- Elected: 14 December 1278
- Term ended: 1 March 1292
- Predecessor: William de Rotherfeld
- Successor: John de Halton
- Other post: Prior of Gisborough

Orders
- Consecration: 24 March 1280 by Ordoño Cardinal Álvarez

Personal details
- Died: 1 March 1292 London
- Buried: Carlisle Cathedral
- Denomination: Roman Catholic

= Ralph of Irton =

13th-century Bishop of Carlisle

Ralph of Irton (Note: Or Ralph de Ireton or Ralph Ireton) (died 1292) was a Bishop of Carlisle, England.

==Life==

Ralph was a canon of Gisborough Priory, an Augustinian foundation, sometime before 1257. Between 1257 and 1261 he was elected prior of Gisborough.
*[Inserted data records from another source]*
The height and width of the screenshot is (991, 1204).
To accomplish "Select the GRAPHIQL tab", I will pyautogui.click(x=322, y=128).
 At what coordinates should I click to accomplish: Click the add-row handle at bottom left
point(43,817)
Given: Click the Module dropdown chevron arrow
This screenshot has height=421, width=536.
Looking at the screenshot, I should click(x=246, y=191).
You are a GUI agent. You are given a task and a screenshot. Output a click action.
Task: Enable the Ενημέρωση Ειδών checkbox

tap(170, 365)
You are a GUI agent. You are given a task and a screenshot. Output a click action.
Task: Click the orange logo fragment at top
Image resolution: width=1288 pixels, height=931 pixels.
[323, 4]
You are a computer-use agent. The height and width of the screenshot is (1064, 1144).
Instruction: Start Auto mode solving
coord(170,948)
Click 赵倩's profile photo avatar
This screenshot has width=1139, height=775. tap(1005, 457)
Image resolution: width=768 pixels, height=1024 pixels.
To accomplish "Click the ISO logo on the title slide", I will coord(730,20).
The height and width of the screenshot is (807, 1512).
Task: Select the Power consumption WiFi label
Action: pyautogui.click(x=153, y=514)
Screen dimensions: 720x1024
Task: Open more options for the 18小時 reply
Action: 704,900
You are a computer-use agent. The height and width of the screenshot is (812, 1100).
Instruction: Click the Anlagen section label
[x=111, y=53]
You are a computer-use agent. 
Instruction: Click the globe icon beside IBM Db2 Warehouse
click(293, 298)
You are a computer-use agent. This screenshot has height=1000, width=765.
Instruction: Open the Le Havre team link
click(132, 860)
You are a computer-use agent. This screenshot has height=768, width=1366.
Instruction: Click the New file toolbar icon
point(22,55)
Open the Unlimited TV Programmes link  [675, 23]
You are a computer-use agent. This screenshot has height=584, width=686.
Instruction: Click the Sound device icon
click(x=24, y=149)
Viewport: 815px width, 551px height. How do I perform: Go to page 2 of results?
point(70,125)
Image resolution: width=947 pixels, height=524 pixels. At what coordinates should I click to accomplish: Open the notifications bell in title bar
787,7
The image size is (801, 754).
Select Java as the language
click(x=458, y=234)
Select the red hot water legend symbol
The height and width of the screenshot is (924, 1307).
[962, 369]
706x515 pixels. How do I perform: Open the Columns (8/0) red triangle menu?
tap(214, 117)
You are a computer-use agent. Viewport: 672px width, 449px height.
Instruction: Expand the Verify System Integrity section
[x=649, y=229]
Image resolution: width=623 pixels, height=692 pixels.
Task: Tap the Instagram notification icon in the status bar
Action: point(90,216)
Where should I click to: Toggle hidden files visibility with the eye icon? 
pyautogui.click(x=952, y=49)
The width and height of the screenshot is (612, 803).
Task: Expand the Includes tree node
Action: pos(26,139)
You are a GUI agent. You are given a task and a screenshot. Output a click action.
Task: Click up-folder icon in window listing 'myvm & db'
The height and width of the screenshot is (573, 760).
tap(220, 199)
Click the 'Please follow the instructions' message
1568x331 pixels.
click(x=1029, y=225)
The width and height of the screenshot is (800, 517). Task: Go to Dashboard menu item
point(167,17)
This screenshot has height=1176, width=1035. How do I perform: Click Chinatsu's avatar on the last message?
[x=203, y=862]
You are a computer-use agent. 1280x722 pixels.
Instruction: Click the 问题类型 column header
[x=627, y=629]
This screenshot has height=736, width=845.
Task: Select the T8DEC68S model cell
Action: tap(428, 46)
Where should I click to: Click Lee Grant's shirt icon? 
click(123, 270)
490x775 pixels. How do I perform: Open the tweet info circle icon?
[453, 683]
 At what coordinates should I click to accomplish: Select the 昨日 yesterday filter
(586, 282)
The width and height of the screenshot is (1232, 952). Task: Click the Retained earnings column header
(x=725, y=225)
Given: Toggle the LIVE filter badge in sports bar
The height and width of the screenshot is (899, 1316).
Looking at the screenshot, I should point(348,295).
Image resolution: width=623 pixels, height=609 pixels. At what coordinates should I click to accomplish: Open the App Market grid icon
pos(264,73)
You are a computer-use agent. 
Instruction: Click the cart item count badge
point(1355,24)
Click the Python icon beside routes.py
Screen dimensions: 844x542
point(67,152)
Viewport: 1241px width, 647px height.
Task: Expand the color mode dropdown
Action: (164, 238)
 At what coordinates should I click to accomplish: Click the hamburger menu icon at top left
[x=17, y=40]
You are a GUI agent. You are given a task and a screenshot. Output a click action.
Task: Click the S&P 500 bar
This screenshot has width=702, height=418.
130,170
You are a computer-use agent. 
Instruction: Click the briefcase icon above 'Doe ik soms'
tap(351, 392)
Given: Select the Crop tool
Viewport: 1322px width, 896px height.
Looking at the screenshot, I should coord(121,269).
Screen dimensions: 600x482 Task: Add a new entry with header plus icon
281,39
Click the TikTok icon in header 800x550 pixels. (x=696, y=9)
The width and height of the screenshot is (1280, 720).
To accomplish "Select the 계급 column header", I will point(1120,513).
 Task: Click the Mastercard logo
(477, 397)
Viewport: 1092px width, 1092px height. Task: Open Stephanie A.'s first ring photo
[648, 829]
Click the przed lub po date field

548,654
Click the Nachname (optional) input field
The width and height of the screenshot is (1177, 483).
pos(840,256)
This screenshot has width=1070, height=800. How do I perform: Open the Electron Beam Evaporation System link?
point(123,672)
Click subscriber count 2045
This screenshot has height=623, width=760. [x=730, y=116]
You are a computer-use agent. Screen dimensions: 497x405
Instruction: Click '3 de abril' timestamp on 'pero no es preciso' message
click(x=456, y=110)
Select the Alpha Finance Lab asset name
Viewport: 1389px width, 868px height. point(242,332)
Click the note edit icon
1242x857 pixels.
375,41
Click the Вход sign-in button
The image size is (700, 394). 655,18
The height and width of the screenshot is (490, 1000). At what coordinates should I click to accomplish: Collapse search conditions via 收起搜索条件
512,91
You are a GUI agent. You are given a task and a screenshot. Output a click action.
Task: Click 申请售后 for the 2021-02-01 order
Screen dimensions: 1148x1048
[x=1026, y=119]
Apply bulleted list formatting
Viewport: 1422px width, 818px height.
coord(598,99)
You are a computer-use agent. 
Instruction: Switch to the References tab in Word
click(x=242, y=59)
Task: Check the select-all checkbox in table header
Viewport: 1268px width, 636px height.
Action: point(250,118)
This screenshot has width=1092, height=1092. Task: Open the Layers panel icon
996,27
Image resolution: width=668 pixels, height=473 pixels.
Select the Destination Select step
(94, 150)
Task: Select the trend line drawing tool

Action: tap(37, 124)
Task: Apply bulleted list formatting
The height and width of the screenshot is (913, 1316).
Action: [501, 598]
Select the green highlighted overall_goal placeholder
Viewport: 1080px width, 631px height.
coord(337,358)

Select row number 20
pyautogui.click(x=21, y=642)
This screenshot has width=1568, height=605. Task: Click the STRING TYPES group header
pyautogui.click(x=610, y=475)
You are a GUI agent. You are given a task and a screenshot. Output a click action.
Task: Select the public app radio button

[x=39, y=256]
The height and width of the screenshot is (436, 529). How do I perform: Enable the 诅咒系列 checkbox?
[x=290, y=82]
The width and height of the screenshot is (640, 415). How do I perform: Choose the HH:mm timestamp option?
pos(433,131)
He was elected to the see of Carlisle on 14 December 1278. However, King Edward I of England objected to the election because no new licence had been obtained from the king after William de Rotherfeld refused the see. Ralph appealed to Pope Nicholas III and the election was quashed, however Nicholas then provided Ralph to the see and he was consecrated before 9 April 1280.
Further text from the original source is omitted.